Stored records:

_ _ _ _ _

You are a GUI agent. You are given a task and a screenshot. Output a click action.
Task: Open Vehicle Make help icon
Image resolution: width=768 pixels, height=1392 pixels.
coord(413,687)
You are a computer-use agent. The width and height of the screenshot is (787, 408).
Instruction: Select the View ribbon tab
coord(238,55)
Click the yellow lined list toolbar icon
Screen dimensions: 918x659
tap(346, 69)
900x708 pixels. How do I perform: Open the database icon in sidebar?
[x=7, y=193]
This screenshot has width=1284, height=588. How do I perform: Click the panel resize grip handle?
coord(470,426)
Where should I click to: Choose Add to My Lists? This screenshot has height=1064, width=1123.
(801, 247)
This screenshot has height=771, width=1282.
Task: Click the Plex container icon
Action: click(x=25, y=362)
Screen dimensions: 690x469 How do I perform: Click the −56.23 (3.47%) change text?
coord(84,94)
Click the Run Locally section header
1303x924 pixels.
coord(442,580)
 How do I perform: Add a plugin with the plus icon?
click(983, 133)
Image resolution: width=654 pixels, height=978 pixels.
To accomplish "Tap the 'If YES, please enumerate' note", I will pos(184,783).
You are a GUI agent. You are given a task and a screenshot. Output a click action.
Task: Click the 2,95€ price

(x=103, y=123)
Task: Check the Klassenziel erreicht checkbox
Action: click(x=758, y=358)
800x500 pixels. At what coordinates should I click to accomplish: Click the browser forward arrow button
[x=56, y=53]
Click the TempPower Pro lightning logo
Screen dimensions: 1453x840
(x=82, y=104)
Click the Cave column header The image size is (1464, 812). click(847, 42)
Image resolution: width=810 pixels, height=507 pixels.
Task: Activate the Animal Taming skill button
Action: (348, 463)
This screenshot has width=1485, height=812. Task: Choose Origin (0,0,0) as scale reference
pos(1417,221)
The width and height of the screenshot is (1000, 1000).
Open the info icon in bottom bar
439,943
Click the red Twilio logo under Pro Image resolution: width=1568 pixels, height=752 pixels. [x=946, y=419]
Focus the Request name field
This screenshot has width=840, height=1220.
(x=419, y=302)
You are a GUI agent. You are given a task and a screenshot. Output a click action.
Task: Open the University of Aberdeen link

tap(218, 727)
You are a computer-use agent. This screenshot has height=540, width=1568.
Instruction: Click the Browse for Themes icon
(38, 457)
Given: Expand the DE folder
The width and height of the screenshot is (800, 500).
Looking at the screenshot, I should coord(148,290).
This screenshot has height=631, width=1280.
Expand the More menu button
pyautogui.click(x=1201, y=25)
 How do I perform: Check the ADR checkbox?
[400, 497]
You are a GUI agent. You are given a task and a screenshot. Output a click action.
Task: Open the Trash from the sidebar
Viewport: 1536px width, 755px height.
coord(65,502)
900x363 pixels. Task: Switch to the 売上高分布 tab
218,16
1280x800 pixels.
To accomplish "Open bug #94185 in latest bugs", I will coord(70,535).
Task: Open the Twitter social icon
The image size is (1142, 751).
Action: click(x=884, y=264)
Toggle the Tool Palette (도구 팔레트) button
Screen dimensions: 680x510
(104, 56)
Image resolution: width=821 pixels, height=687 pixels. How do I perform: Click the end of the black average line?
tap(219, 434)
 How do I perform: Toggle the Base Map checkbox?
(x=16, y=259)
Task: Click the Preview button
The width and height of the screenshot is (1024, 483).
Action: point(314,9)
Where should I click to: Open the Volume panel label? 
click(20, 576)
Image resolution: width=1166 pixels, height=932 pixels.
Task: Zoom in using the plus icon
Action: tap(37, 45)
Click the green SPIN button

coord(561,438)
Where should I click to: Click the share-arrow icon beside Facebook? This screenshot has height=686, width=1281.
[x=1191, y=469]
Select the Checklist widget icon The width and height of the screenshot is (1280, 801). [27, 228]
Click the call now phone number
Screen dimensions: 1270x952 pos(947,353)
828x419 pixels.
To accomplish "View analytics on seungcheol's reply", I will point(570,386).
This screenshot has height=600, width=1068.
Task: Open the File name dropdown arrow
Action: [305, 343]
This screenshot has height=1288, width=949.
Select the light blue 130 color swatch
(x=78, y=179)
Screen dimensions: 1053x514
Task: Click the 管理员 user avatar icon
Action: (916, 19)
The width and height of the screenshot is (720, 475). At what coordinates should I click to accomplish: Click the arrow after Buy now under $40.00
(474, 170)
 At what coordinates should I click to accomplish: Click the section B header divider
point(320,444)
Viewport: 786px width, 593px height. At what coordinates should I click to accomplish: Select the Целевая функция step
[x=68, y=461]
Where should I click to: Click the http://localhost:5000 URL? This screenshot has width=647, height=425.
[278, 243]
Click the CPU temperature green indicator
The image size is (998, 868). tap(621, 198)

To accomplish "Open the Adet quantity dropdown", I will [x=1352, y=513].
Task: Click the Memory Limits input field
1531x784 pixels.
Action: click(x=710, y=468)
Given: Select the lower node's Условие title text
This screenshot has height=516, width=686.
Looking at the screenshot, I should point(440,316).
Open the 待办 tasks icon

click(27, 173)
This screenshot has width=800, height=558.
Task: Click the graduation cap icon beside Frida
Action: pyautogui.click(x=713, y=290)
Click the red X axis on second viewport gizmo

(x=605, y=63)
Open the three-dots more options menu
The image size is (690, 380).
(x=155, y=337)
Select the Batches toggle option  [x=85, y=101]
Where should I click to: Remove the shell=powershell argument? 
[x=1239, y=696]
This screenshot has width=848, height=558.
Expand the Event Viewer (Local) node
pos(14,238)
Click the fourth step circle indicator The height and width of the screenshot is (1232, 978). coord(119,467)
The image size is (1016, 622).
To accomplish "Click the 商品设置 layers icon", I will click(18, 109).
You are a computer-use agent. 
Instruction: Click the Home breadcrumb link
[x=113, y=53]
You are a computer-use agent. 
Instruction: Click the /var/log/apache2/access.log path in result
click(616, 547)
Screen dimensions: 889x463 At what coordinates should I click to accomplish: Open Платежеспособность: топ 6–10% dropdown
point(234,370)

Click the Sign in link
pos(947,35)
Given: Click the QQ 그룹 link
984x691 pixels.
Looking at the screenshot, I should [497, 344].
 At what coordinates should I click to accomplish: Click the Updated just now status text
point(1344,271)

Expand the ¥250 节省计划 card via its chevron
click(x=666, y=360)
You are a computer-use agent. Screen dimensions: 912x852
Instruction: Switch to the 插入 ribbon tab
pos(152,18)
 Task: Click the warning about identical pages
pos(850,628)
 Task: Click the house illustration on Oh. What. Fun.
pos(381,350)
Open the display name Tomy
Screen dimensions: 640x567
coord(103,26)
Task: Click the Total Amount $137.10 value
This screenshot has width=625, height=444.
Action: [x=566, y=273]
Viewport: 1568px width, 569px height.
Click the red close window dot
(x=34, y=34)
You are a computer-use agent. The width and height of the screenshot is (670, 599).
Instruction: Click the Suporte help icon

_ _ _ _ _

• EXERCISE INSTRUCTIONS
Could you restate, word for word, the lines above from the one with "The width and height of the screenshot is (800, 500)." to the one with "1280x800 pixels.", both included?

• EXERCISE RESULT
The width and height of the screenshot is (800, 500).
Looking at the screenshot, I should coord(148,290).
This screenshot has height=631, width=1280.
Expand the More menu button
pyautogui.click(x=1201, y=25)
 How do I perform: Check the ADR checkbox?
[400, 497]
You are a GUI agent. You are given a task and a screenshot. Output a click action.
Task: Open the Trash from the sidebar
Viewport: 1536px width, 755px height.
coord(65,502)
900x363 pixels. Task: Switch to the 売上高分布 tab
218,16
1280x800 pixels.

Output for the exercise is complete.